• Exercise objective: Reproduce the following material verbatim, line for line, without altering any character.

(Extracted data entries)
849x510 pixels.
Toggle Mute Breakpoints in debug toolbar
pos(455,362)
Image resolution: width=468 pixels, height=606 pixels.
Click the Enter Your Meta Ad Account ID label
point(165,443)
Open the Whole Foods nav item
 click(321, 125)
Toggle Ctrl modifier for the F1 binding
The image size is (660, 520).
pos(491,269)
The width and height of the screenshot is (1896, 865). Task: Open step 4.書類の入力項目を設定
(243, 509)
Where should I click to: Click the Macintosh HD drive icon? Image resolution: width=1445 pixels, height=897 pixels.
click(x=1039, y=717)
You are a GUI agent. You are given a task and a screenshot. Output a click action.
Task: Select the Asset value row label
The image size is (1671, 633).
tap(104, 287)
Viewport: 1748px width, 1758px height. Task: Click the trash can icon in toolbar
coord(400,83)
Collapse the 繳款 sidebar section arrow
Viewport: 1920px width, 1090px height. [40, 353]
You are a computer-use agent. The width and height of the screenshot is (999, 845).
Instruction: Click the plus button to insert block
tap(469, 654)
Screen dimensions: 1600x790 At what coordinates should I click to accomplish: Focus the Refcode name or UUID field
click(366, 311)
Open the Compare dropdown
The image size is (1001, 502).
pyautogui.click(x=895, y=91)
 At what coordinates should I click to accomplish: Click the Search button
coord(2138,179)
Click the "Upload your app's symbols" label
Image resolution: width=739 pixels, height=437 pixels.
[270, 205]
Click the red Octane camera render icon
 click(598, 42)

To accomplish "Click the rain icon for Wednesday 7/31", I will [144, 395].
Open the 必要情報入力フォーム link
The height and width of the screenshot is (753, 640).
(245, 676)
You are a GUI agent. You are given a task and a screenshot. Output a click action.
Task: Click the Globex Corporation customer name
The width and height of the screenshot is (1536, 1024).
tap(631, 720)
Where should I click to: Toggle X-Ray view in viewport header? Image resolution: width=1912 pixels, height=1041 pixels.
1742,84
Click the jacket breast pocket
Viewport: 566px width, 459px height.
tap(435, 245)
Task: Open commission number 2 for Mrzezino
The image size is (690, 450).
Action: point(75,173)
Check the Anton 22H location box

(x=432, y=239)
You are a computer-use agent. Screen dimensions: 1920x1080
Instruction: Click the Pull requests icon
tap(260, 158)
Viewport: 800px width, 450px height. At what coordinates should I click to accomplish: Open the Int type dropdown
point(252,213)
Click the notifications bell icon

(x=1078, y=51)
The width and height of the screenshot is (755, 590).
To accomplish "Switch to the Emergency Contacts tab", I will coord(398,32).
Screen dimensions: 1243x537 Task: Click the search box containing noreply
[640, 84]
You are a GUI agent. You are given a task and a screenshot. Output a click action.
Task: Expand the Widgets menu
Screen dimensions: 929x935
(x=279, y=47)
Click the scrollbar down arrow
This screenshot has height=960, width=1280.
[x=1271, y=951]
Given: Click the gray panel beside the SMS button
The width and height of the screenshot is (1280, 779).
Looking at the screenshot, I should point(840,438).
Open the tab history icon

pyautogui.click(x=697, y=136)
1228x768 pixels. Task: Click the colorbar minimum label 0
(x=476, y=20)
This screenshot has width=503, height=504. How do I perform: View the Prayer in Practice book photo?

• Answer below:
849x510 pixels.
Toggle Mute Breakpoints in debug toolbar
pos(455,362)
Image resolution: width=468 pixels, height=606 pixels.
Click the Enter Your Meta Ad Account ID label
point(165,443)
Open the Whole Foods nav item
 click(321, 125)
Toggle Ctrl modifier for the F1 binding
The image size is (660, 520).
pos(491,269)
The width and height of the screenshot is (1896, 865). Task: Open step 4.書類の入力項目を設定
(243, 509)
Where should I click to: Click the Macintosh HD drive icon? Image resolution: width=1445 pixels, height=897 pixels.
click(x=1039, y=717)
You are a GUI agent. You are given a task and a screenshot. Output a click action.
Task: Select the Asset value row label
The image size is (1671, 633).
tap(104, 287)
Viewport: 1748px width, 1758px height. Task: Click the trash can icon in toolbar
coord(400,83)
Collapse the 繳款 sidebar section arrow
Viewport: 1920px width, 1090px height. [40, 353]
You are a computer-use agent. The width and height of the screenshot is (999, 845).
Instruction: Click the plus button to insert block
tap(469, 654)
Screen dimensions: 1600x790 At what coordinates should I click to accomplish: Focus the Refcode name or UUID field
click(366, 311)
Open the Compare dropdown
The image size is (1001, 502).
pyautogui.click(x=895, y=91)
 At what coordinates should I click to accomplish: Click the Search button
coord(2138,179)
Click the "Upload your app's symbols" label
Image resolution: width=739 pixels, height=437 pixels.
[270, 205]
Click the red Octane camera render icon
 click(598, 42)

To accomplish "Click the rain icon for Wednesday 7/31", I will [144, 395].
Open the 必要情報入力フォーム link
The height and width of the screenshot is (753, 640).
(245, 676)
You are a GUI agent. You are given a task and a screenshot. Output a click action.
Task: Click the Globex Corporation customer name
The width and height of the screenshot is (1536, 1024).
tap(631, 720)
Where should I click to: Toggle X-Ray view in viewport header? Image resolution: width=1912 pixels, height=1041 pixels.
1742,84
Click the jacket breast pocket
Viewport: 566px width, 459px height.
tap(435, 245)
Task: Open commission number 2 for Mrzezino
The image size is (690, 450).
Action: point(75,173)
Check the Anton 22H location box

(x=432, y=239)
You are a computer-use agent. Screen dimensions: 1920x1080
Instruction: Click the Pull requests icon
tap(260, 158)
Viewport: 800px width, 450px height. At what coordinates should I click to accomplish: Open the Int type dropdown
point(252,213)
Click the notifications bell icon

(x=1078, y=51)
The width and height of the screenshot is (755, 590).
To accomplish "Switch to the Emergency Contacts tab", I will coord(398,32).
Screen dimensions: 1243x537 Task: Click the search box containing noreply
[640, 84]
You are a GUI agent. You are given a task and a screenshot. Output a click action.
Task: Expand the Widgets menu
Screen dimensions: 929x935
(x=279, y=47)
Click the scrollbar down arrow
This screenshot has height=960, width=1280.
[x=1271, y=951]
Given: Click the gray panel beside the SMS button
The width and height of the screenshot is (1280, 779).
Looking at the screenshot, I should point(840,438).
Open the tab history icon

pyautogui.click(x=697, y=136)
1228x768 pixels. Task: Click the colorbar minimum label 0
(x=476, y=20)
This screenshot has width=503, height=504. How do I perform: View the Prayer in Practice book photo?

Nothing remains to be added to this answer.